Schwartz maintained Leerink’s “Outperform” rating on Sarepta stock.
Sarepta finished 2024 with GAAP net income of $235.2 million on total revenue that jumped 53% year-over-year to $1.902 billion, swinging from a net loss of $536 million on total revenue of $1.243 billion.
A key component of those results was Elevidys, which generated $820.8 million in net product revenue last year, of which $384.2 million came during the fourth quarter. Outside the United States, rights to Elevidys are held by Roche, which generated $16.8 million in 2024 royalty revenue (including $4.9 million in Q4) on sales of the gene therapy.
“Most successful” launch
“After obtaining a broad label for our gene therapy Elevidys covering the vast majority of Duchenne patients, we had the most successful gene therapy launch in history,” Sarepta president and CEO Doug Ingram said in a statement.

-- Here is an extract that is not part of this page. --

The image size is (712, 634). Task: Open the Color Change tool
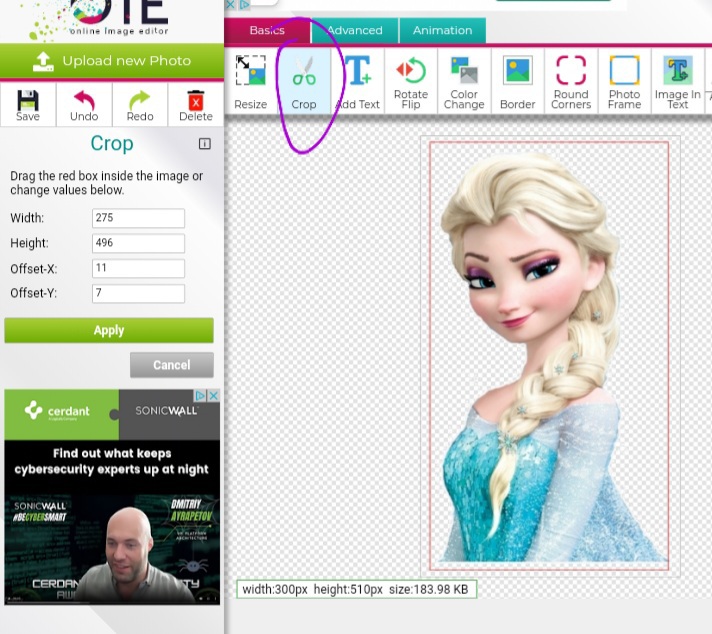(464, 81)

While no analysts downgraded Sarepta stock, two lowered their 12-month price targets on the company’s shares:
- Deutsche Bank (David Hoang)—Down 24% from $105 to $80, maintaining “Sector Perform” rating.

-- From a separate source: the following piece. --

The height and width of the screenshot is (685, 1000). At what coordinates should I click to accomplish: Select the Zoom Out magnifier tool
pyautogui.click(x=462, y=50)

- Scotiabank (Louise Chen)—Down 20% or $25, from $124 to $99, maintaining “Hold” rating.
“Our hearts are heavy,” Pat Fulong, president of Patient Project Muscular Dystrophy, wrote on the organization’s website. “The loss of a child is a tragedy beyond words, and our entire community grieves alongside this family and their loved ones. Let us lean on one another in this time of mourning as we grieve, seek understanding, and push forward with hope.”
Leaders and laggards
- Elevation Oncology (NASDAQ: ELEV) shares nosedived 41% from 48 cents to 28 cents Thursday after the company announced it has begun evaluating strategic options to maximize shareholder value. Elevation said it will end development of EO-3021, a Claudin 18.2 antibody-drug conjugate (ADC) that was being developed to treat advanced, unresectable, or metastatic gastric and gastroesophageal junction (GEJ) cancers. The decision followed data from the dose escalation and expansion stages of a Phase I trial in which treatment with EO-3021 as a monotherapy showed an objective response rate of 22.2% (one confirmed complete response and seven confirmed partial responses), plus a disease control rate of 72.2% among 36 evaluable patients with gastric or GEJ cancer and Claudin 18.2 in ≥20% of tumor cells at IHC 2+/3+. Elevation added it will continue to advance EO-1022, a HER3 ADC being developed to treat HER3-expressing solid tumors.

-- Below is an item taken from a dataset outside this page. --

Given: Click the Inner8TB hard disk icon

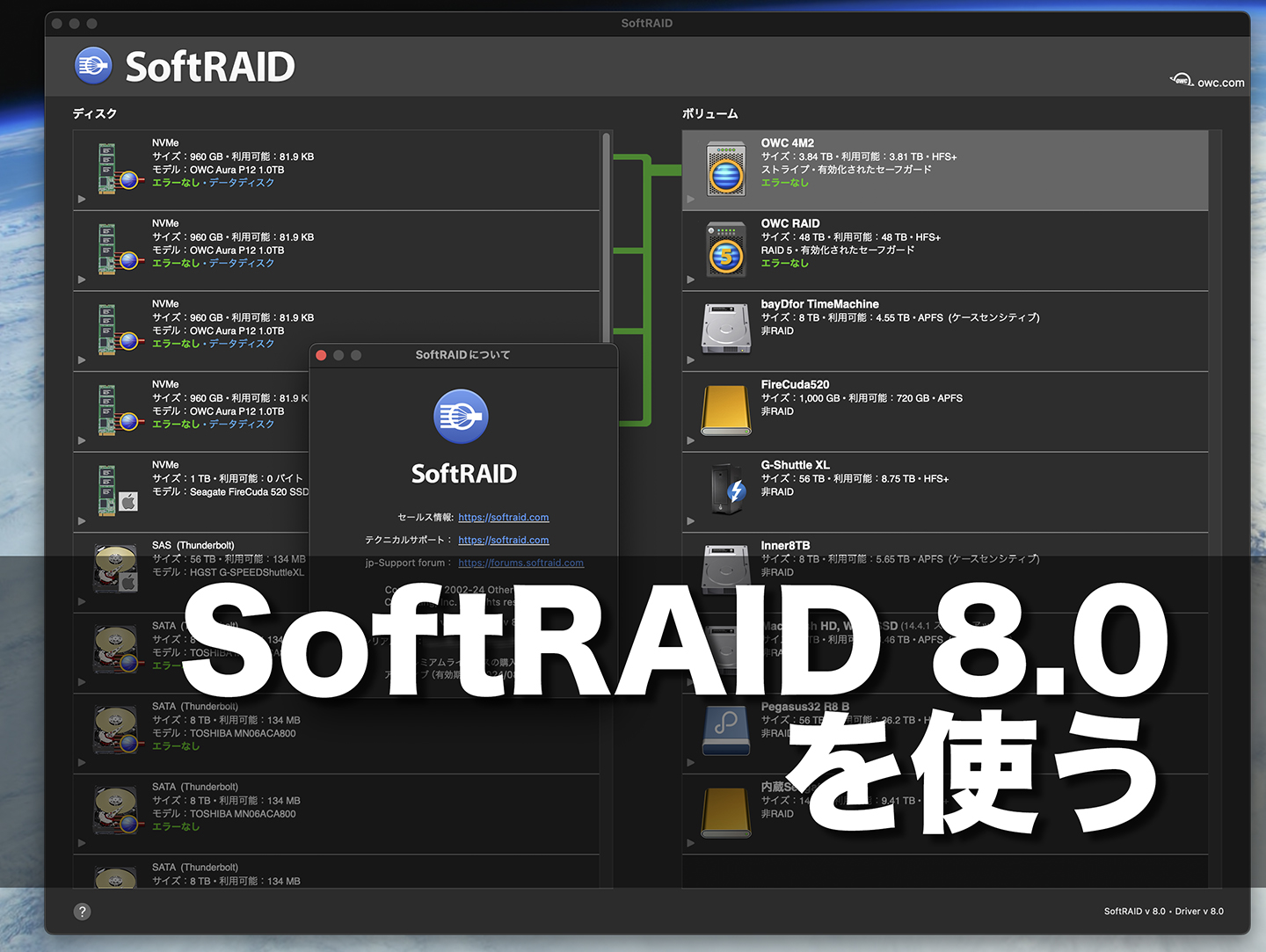Looking at the screenshot, I should pos(724,567).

- Windtree Therapeutics (NASDAQ: WINT) shares surged 29% from $1.69 to $2.18 Thursday after the company said it entered into a license and supply agreement to become the sourcing partner for Evofem Biosciences (OTCQB: EVFM) for Evofem’s FDA-approved Phexxi® (lactic acid, citric acid, and potassium bitartrate), a first-in-class non-hormonal birth control gel. Windtree said it aims to help generate profitable revenue by contracting with Phexxi’s manufacturer to produce the gel at a cost “significantly” below the current level. Evofem will maintain ownership of Phexxi and continue to commercialize it in the United States and internationally through strategic partnerships. Windtree CEO Jed Latkin said the agreement was the company’s first step toward becoming a revenue-generating biotech.